▶ Extract provided:

  6. mike from iowa 2019-06-09 15:33

    The first thing they should teach at Boy’s/Girls State is there is no religious requirement to hold any elective office.

  7. Donald Pay 2019-06-09 17:26

    The American Legion violated those girls’ rights to religious liberty. Even worse, like all such forced religious experiences, it’s bad religion. Kinda reminds me of the Taliban.

    I salute the girls who sat. Like Christian martyrs, they stood up for what they believed, by sitting down. What’s next for next year’s Girls’ State? Electing the Grand Inquistior?

    Girls sitting is a mild protest, and is much more respectful than the boys in my 8th grade at Patrick Henry Junior High (not middle school then) in Sioux Falls, who would make “rude noises” during a mandatory minute of silence (for prayer) during lunch. Every so often it would smell like those noises were for reals, though it might have been the mystery meat they served.

    At any rate, we males of tender years survived semi-enforced forced religion at Patrick Henry. I don’t recall anyone ever getting detention for something like a fake fart, or even the rare real one during prayer time. But, I think that was the last or next to last year of that unconstitutional activity. Girls, try farting next time.

  8. Debbo 2019-06-09 18:27

    Apparently the adultish types in charge believe the Constitution is to be followed except when they can get away with ignoring parts they don’t like and imposing new parts they do like. I imagine they are mighty peeved that they’ve been caught…. again.

  9. jerry 2019-06-09 19:13

    The American Legion has always been anti-Democracy. The organization was founded by those who hated Democracy and the working people of this country. From strike breakers to coup organizers, they have never changed their right wing stripes.

▶ Given entries:
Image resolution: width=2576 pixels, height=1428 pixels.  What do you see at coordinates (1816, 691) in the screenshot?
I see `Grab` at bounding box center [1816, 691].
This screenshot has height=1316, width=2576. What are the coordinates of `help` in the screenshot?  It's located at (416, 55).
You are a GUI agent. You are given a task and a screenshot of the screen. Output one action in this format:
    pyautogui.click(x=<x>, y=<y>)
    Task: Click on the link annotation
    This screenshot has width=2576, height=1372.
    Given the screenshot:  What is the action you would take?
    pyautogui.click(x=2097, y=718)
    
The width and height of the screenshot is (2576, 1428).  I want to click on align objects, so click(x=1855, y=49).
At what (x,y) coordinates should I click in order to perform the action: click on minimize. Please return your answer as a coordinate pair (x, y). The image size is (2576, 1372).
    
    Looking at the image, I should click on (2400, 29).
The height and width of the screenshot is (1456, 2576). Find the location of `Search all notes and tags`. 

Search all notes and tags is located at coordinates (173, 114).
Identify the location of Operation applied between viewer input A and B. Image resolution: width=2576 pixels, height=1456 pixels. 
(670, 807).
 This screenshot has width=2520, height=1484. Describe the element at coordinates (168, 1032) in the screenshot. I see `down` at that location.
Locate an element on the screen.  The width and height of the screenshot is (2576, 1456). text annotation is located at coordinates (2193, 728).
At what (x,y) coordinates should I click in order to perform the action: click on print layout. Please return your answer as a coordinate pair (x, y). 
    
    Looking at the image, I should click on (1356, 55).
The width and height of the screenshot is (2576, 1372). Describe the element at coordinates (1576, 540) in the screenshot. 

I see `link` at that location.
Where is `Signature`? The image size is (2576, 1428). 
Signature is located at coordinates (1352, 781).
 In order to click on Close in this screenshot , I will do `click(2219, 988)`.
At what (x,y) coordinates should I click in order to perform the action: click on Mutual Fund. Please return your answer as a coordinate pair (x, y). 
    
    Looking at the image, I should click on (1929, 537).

▶ Activity 1:
In the comment thread about Girls State, which junior high in Sioux Falls does Donald Pay name?
▶ Activity 2:
Reproduce the part of the Girls State comment thread between "I salute the" and "the Grand Inquistior?", inclusive.
▶ Activity 3:
Pick up the Girls State comment thread after its final sentence and write what comes next.

▶ Reply 1:
Patrick Henry Junior High

▶ Reply 2:
I salute the girls who sat. Like Christian martyrs, they stood up for what they believed, by sitting down. What’s next for next year’s Girls’ State? Electing the Grand Inquistior?

▶ Reply 3:
  10. Debbo 2019-06-09 20:21

    Great link Jerry. It looks like now is not the first time the uber wealthy have tried to create a fascist USA.

    It reads to me that it’s more about the Legion leadership, not so much the rank and file members.

  11. Certain Inflatable Recreational Devices 2019-06-09 20:34

    John Dale is a raving lunatic. I am glad he undresses his lunacy in front of us.

  12. Donald Pay 2019-06-09 22:20

    Chris S. is my kind of guy. I think what his experience shows is they want to drill it into your head that this ain’t a real democracy, so don’t act like it is. You have to play by the rules, which means you play by THEIR rules, even if they are stupid rules. But, in the real world party conventions can be quite testy affairs, with rules fights and walkouts happening all the time.

    I never went to Boys State. That would have been the year I was volunteering for Gene McCarthy’s campaign for the June primary, and that was far more important than whatever happened at Boys State that year.

  13. Maddy 2019-06-10 10:58

    Not only did I write a bill about this in the Senate at Girls State this year, but I also was told that mentioning the First Amendment was incorrect in terms of this issue. Within the Senate we were asked to raise our hands on whether or not we were of the Christian religion. Although Girls Staters sitting may seem like a mild protest, it is over the top in terms of reality at Girls State. Girls were held under a certain stigma if they chose not to stand for the prayer, which, in this day in age, should not be as much of an issue as it is. Everyone is entitled to their own beliefs without being judged.

  14. Cory Allen Heidelberger Post author | 2019-06-10 12:11

    That’s disturbing, Maddy. I appreciate the American Legion Auxiliary’s effort to provide South Dakota’s young women this unique opportunity to learn about representative democracy through this simulation/practice, but if they are teaching theocracy, or if they are in the slightest promoting the unconstitutional notion that people of a certain religion are better qualified to participate in civic life than others, the Auxiliary is doing our young women and our community a disservice.

  15. Debbo 2019-06-10 13:34

    Sorry to hear you and your cohorts are being mistreated that way Maddy. It’s unconstitutional, as you seem to be well aware. It appears the ALA is teaching how government malfunctions.

  16. Porter Lansing 2019-06-10 13:48

    Looks like Republicans have infiltrated and indoctrinated Girls State. New name … #Girl’sHate?